L'impresa leader deve potersi impegnare non
soltanto nella realizzazione di un equilibrio statico tra risorse
aziendali e risorse distrettuali, ma anche nella costruzione e
nel mantenimento di un equilibrio dinamico tra le due componenti
per la generazione e la riproduzione nel tempo del vantaggio competitivo.

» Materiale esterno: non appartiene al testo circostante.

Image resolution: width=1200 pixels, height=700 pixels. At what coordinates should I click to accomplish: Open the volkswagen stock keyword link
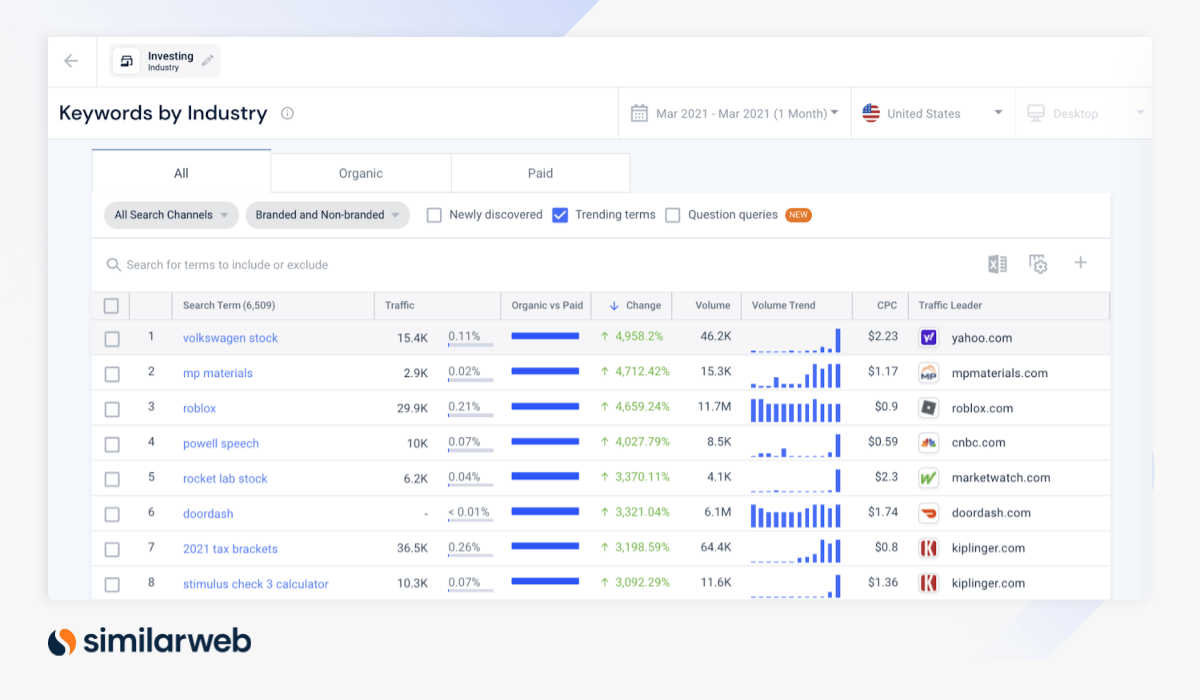coord(230,338)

Il che pone l'esigenza di un corretto sincronismo tra ritmo
di evoluzione del sistema aziendale e ritmo di evoluzione del
sistema distrettuale, per non vanificare i benefici di una continuità
con lo spazio relazionale locale.
La media impresa distrettuale appare come l'espressione
tangibile di un sincronismo virtuoso tra il ritmo del cambiamento
interno ed il ritmo del cambiamento esterno. Nella misura in cui
aspiri a crescere essa si trova anche in uno stato di perenne
tensione, combattuta com'è tra la consapevolezza
del valore dell'appartenenza e la spinta ad uscire dai
confini del distretto. Anche in questo caso, è il raggiungimento
di un bilanciamento dinamico tra appartenenza e apertura che
caratterizza le imprese di successo.
OSSERVAZIONI D'INSIEME
Le medie imprese distrettuali assumono oggi una particolare
rilevanza non soltanto per il ruolo che svolgono nell'innescare
discontinuità positive nel contesto locale ma altresì
per le proprietà che le contraddistinguono.
Di fatto, esse sanno interpretare al meglio e quindi
strutturasi in funzione della variabilità e della varietà
dei mercati e degli ambienti in cui si trovano ad operare caratterizzandosi
come imprese dai confini estremamente mobili che sanno adattarsi
alle situazioni più diverse ed anche valorizzare le relazioni
con l'esterno. In questo senso, la loro vocazione di imprese
contestualizzate e relazionali può costituire un punto
di forza da far valere anche per espandersi al di fuori del distretto
di appartenenza.
D'altro lato, essendosi formate in un milieu
a forte vocazione manifatturiera esse mantengono una peculiare
propensione a puntare sulle capacità e sulle competenze
come leva di vantaggio competitivo, conferendo così una
particolare robustezza e solidità alle loro strategie.
Le medie imprese distrettuali sono dunque candidate
a diventare una delle componenti più significative del
sistema delle imprese italiane, oltre che costituire una delle
principali forze per dare continuità e consistenza ai sistemi
produttivi territoriali, proiettandoli verso il nuovo millennio.